▸ EXERCISE DIRECTIONS
The material below has pictures in it. Set down only the lines from the line containing "Given: Click Joseph Stone's avatar" through the line containing "You are a GUI", word for word, and leave the pictures behind.

▸ SOURCE INFORMATION
• • •

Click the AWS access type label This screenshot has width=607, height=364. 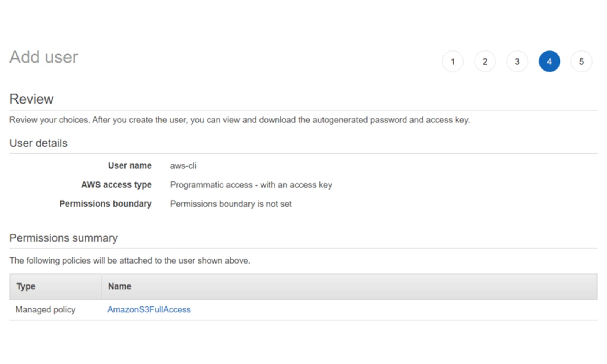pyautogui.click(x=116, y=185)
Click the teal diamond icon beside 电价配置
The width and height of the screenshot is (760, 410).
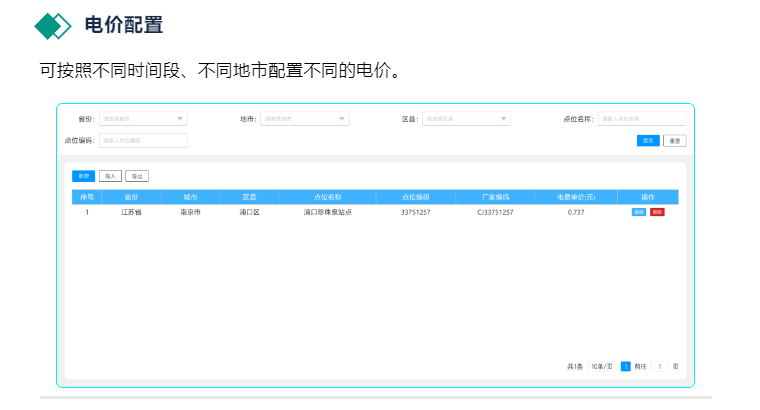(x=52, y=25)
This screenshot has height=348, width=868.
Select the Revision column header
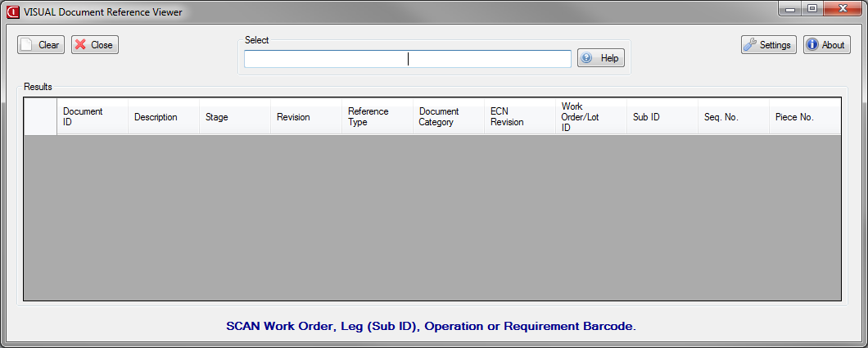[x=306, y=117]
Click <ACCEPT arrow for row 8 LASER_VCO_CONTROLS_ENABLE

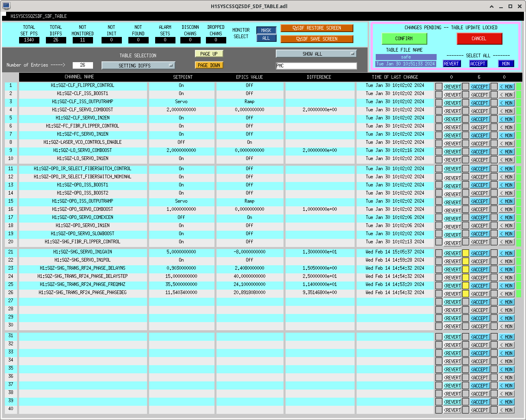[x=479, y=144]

• • •

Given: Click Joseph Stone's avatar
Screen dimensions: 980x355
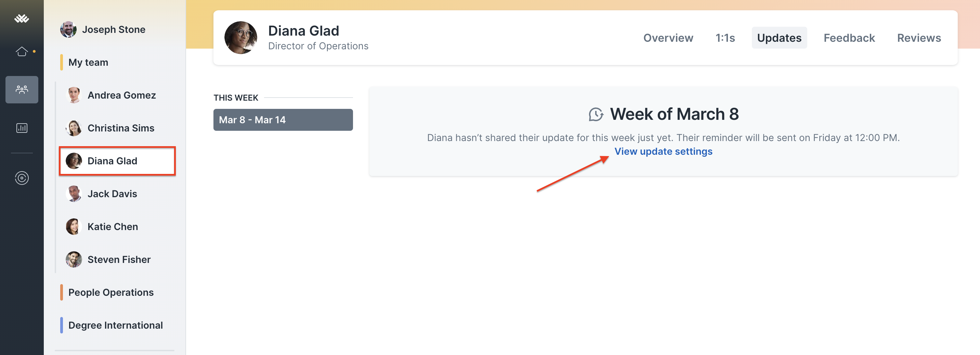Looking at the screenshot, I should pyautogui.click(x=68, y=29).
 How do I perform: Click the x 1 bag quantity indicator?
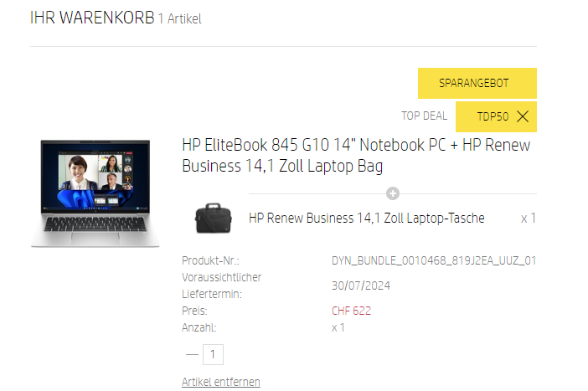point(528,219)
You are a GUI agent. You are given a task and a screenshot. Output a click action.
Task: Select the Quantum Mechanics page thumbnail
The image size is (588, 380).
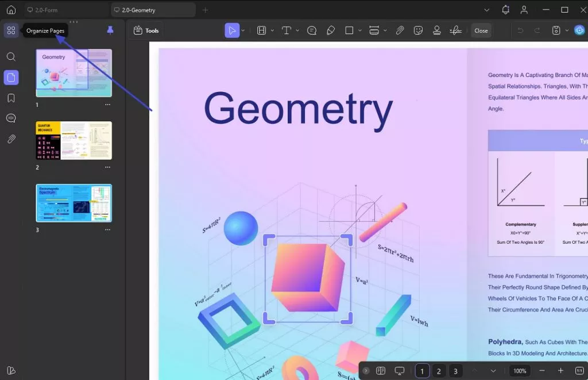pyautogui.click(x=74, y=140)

• • •

▸ COMPLETED EXERCISE
Given: Click Joseph Stone's avatar
Screen dimensions: 980x355
Looking at the screenshot, I should pyautogui.click(x=68, y=29).
 How do I perform: Click the x 1 bag quantity indicator?
point(528,219)
You are a GUI agent. You are given a task and a screenshot. Output a click action.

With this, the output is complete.